■ WORK TO BE COMPLETED
Read the data, and whenever a line holds the word "filter", report that line.

■ Collection entries

____________________

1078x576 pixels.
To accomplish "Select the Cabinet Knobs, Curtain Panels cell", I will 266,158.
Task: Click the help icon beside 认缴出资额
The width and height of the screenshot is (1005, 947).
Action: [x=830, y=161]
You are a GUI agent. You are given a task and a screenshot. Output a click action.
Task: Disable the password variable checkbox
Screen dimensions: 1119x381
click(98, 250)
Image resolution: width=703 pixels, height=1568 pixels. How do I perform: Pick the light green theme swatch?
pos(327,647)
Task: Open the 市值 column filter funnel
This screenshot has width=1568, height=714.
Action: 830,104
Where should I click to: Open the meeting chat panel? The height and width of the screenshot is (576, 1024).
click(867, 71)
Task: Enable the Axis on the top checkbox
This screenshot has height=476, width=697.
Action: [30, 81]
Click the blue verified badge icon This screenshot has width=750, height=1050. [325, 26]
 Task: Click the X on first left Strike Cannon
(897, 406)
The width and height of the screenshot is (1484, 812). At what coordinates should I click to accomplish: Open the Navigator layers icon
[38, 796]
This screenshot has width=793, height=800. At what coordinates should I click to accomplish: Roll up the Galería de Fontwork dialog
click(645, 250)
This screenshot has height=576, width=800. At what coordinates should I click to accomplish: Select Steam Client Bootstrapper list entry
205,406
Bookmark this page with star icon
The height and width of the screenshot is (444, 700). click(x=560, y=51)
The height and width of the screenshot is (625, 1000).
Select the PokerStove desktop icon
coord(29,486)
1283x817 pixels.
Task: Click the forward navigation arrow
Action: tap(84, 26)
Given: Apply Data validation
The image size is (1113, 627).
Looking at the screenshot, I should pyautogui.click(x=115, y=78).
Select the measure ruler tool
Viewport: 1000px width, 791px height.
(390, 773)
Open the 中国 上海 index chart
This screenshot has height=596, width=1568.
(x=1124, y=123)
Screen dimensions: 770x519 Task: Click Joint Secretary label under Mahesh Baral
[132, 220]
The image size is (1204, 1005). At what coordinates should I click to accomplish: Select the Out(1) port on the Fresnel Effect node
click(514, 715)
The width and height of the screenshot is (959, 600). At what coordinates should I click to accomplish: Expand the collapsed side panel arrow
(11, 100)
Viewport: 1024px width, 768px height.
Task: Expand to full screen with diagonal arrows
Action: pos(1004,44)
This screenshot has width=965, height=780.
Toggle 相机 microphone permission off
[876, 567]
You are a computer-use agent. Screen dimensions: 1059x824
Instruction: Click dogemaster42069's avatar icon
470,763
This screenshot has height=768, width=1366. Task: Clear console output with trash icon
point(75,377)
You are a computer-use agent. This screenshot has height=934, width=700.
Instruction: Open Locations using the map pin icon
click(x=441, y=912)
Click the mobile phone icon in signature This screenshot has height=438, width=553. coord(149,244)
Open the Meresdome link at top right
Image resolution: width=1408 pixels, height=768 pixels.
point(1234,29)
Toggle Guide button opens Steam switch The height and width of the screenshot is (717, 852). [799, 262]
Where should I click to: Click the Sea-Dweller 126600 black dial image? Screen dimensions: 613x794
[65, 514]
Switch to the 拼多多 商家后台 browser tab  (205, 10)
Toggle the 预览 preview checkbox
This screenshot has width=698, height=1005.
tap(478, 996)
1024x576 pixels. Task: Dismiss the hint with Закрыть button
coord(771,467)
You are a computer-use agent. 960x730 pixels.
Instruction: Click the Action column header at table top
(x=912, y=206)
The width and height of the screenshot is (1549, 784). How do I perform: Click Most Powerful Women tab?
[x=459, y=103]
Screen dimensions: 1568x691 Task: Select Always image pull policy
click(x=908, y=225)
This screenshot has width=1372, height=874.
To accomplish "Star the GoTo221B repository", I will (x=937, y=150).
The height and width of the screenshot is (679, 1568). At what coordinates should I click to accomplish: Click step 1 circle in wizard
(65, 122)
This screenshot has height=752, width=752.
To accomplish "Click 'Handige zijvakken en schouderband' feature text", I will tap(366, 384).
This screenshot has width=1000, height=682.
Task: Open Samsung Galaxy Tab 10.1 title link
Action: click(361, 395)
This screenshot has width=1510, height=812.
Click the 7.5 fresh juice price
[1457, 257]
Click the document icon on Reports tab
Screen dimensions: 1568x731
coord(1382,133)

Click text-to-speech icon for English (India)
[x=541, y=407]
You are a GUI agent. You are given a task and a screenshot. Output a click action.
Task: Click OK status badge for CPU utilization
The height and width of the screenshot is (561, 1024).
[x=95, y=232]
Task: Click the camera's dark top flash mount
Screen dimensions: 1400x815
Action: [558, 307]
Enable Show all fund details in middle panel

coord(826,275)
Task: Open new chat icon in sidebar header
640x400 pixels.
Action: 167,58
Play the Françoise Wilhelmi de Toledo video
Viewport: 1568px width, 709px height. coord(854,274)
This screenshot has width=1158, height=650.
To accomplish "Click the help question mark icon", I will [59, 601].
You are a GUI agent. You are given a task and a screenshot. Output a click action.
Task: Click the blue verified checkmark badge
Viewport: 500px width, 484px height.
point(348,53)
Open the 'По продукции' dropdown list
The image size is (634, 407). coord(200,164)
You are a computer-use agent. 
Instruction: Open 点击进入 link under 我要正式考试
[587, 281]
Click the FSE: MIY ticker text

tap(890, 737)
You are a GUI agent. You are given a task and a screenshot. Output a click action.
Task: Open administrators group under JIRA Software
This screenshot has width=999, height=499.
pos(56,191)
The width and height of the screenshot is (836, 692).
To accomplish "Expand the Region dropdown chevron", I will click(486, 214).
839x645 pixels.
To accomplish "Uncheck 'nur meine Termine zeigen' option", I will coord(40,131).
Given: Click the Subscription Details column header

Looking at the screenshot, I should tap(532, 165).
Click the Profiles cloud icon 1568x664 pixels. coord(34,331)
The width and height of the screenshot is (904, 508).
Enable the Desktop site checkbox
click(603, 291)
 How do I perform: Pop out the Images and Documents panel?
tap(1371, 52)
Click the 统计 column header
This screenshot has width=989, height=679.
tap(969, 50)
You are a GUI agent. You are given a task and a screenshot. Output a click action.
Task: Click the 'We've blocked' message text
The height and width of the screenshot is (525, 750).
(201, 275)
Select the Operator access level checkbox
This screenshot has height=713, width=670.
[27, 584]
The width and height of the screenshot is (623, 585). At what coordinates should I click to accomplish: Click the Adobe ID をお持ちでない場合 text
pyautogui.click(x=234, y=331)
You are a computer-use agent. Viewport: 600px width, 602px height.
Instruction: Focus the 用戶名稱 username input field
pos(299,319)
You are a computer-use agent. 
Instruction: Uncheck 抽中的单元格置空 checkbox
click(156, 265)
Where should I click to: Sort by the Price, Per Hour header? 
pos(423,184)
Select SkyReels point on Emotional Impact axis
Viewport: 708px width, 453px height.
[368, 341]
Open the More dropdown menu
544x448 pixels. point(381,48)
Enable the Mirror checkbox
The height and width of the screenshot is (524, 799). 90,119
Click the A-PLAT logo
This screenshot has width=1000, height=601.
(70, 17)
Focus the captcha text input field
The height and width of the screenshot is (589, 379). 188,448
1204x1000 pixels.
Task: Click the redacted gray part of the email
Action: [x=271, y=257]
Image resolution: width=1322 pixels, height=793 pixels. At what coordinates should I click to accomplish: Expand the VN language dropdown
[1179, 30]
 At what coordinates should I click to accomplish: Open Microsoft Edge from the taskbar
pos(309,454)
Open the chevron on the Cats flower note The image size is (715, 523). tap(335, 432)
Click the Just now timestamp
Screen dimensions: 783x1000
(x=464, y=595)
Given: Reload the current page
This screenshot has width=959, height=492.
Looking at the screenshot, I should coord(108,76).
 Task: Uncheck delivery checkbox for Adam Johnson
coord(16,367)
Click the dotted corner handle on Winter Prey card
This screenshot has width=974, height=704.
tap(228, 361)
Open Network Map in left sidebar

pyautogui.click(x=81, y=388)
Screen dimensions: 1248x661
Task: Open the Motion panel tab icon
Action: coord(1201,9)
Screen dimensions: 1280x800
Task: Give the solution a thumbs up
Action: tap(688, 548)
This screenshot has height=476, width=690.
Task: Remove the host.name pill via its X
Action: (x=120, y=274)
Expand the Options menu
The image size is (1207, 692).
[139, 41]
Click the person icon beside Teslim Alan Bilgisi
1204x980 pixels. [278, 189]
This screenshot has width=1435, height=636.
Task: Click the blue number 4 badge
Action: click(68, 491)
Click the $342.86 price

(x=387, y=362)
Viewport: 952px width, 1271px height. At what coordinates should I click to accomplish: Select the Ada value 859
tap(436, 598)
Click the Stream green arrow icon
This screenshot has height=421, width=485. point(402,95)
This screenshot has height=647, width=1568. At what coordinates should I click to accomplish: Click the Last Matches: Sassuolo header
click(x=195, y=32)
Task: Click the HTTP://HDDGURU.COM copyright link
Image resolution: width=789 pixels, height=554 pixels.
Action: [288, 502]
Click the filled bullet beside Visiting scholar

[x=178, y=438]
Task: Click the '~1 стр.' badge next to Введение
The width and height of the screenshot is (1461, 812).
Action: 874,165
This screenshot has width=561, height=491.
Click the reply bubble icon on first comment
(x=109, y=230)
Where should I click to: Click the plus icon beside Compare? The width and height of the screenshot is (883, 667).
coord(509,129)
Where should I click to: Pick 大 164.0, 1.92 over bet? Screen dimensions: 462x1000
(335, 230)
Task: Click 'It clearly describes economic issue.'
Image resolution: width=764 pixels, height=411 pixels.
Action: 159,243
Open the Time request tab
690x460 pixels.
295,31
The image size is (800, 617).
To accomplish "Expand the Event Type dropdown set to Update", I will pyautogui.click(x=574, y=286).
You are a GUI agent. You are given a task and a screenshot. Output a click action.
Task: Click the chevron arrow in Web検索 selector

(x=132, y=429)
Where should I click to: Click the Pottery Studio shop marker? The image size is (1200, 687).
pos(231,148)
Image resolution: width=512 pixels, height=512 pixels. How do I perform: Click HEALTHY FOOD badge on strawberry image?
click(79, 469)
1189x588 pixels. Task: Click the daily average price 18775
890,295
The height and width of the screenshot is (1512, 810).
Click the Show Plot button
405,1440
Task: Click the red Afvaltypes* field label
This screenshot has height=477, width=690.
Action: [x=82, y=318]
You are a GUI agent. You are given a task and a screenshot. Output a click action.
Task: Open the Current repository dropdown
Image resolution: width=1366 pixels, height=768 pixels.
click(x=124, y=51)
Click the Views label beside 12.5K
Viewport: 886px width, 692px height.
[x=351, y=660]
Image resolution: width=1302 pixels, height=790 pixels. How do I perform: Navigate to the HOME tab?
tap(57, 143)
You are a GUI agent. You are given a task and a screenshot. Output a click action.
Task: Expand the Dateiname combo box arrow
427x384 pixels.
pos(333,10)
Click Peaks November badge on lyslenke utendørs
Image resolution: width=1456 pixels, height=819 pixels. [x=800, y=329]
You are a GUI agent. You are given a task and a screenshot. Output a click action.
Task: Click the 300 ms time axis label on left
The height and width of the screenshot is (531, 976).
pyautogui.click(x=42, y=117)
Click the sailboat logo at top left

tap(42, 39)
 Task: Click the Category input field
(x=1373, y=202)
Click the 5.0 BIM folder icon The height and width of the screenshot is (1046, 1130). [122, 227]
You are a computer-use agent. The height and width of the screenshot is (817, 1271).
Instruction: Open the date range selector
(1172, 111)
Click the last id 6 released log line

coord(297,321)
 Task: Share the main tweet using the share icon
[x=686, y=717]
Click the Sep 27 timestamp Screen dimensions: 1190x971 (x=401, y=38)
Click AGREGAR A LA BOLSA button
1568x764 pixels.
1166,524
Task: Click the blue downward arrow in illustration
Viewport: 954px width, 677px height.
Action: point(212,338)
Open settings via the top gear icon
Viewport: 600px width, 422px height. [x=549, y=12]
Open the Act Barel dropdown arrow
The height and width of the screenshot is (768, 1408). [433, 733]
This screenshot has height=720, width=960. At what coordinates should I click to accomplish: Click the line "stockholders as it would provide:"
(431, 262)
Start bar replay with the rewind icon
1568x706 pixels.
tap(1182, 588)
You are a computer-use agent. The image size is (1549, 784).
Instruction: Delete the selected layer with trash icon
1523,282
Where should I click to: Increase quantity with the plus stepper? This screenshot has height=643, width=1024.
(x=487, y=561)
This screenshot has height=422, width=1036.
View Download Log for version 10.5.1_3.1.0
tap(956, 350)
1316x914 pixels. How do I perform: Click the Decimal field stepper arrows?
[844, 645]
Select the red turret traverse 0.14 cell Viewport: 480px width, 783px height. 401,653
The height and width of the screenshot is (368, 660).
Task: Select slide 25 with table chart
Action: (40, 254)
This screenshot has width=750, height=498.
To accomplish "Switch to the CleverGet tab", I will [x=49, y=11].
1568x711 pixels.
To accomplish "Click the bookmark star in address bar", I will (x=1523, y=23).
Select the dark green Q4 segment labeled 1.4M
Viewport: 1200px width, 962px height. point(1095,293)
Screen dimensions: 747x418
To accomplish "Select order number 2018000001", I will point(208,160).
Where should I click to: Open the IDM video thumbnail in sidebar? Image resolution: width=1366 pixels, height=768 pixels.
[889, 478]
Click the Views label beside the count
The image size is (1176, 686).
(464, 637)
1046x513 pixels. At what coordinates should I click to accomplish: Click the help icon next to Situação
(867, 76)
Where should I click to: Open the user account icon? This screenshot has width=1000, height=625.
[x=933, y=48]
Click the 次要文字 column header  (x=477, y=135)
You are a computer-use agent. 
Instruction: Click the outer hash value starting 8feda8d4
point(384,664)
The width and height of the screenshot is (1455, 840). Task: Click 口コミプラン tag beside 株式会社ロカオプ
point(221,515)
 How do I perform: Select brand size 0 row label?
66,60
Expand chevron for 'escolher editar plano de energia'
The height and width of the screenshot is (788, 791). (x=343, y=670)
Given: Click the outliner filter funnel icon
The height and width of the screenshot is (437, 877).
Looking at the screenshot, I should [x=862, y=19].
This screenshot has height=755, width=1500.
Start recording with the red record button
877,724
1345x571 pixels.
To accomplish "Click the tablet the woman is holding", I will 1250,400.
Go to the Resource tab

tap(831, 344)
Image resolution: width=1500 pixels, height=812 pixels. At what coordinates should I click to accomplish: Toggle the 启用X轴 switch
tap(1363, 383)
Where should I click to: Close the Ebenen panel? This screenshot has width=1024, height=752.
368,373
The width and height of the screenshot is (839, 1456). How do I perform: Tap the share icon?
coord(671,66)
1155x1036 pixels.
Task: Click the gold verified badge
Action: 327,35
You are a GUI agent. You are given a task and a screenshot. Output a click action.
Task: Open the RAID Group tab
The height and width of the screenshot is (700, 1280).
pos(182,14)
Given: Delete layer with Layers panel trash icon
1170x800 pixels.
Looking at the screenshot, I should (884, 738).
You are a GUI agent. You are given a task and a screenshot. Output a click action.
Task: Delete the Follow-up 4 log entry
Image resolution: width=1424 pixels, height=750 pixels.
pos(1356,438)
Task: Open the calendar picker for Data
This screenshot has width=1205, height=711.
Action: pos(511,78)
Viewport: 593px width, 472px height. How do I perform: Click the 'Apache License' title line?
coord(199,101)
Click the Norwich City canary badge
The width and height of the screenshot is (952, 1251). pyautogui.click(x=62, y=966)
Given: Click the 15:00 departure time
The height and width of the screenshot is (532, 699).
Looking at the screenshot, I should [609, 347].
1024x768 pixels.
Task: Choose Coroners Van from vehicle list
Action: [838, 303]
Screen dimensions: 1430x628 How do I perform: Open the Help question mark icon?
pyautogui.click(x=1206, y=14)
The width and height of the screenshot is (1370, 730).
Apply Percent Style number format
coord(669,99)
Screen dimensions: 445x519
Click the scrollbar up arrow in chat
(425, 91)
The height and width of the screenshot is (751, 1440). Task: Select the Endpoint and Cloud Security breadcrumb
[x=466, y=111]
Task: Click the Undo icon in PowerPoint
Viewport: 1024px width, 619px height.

____________________

■ EXERCISE RESPONSE
Task: Open the 市值 column filter funnel
Given: Click the outliner filter funnel icon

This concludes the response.